Thanasimus formicarius (Linnaeus, 1758)

Pequeña especie de clérido. Pese a tener una amplia distribución (está descrito por toda la península Ibérica) no la he visto nunca en la comarca del Záncara. El ejemplar de la imagen fue fotografiado en la provincia de Ciudad Real bajo la corteza de un eucalipto. Presenta la cabeza negra y el pronoto de color rojo vivo (en algunos ejemplares carmesí) con la forma habitual en esta familia. Los élitros son del mismo color rojizo que el pronoto en la parte anterior, luego da paso a una banda transversal y sinusoidal de color negro seguida de otra de la misma forma pero más ancha de color blanco.

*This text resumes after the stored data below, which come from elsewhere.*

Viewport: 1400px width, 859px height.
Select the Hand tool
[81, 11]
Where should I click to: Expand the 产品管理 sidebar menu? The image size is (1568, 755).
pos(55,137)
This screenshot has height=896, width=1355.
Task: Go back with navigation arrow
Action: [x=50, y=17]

A continuación los élitros son negros atravesados transversalmente por una franja blanca ancha poco antes de la zona apical. Está densamente cubierto en todo su cuerpo por pelos blancos más largos en la zona de las patas. Es fácil de identificar pues presenta poca variabilidad. Se han descrito ejemplares con la cabeza negra pero no he visto ninguna foto con estas características. Los adultos acostumbran a estar sobre la madera caída cuando hace buen tiempo o bajo la corteza de árboles en los meses fríos. Cuando hace calor se dejan caer a la mínima señal de peligro. Se alimentan de escolítidos (3-5 ejemplares al día). La hembra pone unos 20-30 huevos bajo la corteza de un árbol en primavera. Las larvas , rosáceas, se alimentan primero de detritus y más tarde de otras larvas, pupas y escolítidos jóvenes. Su desarrollo dura unas 6 semanas (4 estadíos). Puede invernar como larva, pupa o adulto. Se considera una especie importante en la conservación del equilibrio biológico del bosque. Su vida gira a la de su principal presa: los escolítidos.